I primi sintomi sono stanchezza, affaticabilità e dolori articolari, ma il danno al fegato può rimanere asintomatico per molti anni. «Il nostro scopo – sottolinea ancora Corradini – è però quello di fare diagnosi in fase preclinica, quando sono presenti solo le alterazioni delle analisi del sangue, quando cioè il paziente ha ancora solo un eccesso di ferro circolante eventualmente associato a un modesto accumulo nel fegato nelle fasi iniziali di malattia, ma non si sono ancora manifestati i danni d’organo da accumulo di ferro».

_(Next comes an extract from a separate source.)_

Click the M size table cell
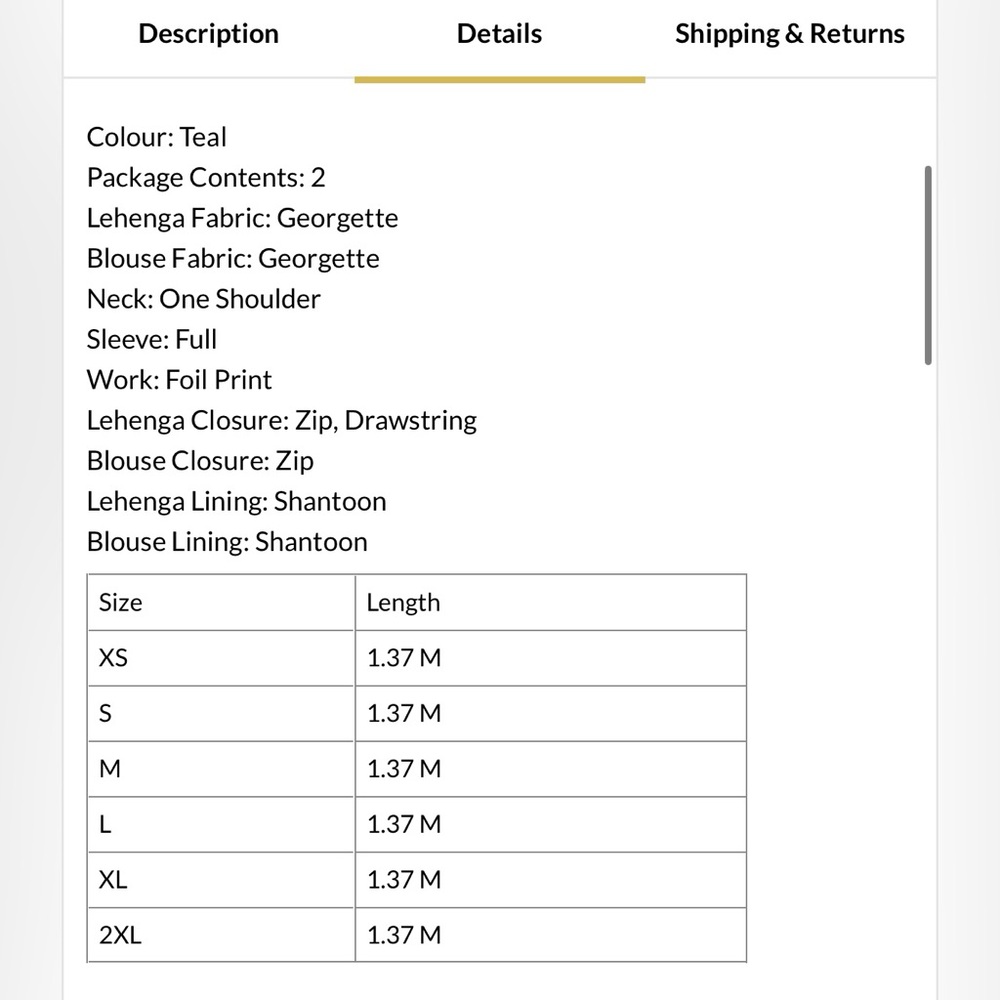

Sul fronte delle cure «non ci sono per ora grandi novità», osserva l'esperta, e la terapia di prima linea rimane affidata ai salassi ripetuti, pratica che «presenta poche controindicazioni ed effetti collaterali ed è efficace nel prevenire il danno d’organo e addirittura farlo tornare indietro, almeno quando non abbia raggiunto una fase troppo avanzata, in una parte dei pazienti». Un’altra opzione terapeutica è l’eritrocitaferesi, cioè la rimozione di una parte di globuli rossi dal sangue. I farmaci chelanti del ferro vengono utilizzati nelle forme più gravi o laddove non sia possibile fare i salassi. Sono in corso studi clinici che prevedono l’utilizzo di epcidina sintetica o di epcidino-mimetici per supplementare il paziente con l’ormone deficitario nell’emocromatosi. «Ma ci vorrà ancora tempo – avverte infine Corradini - prima che arrivino alla pratica clinica».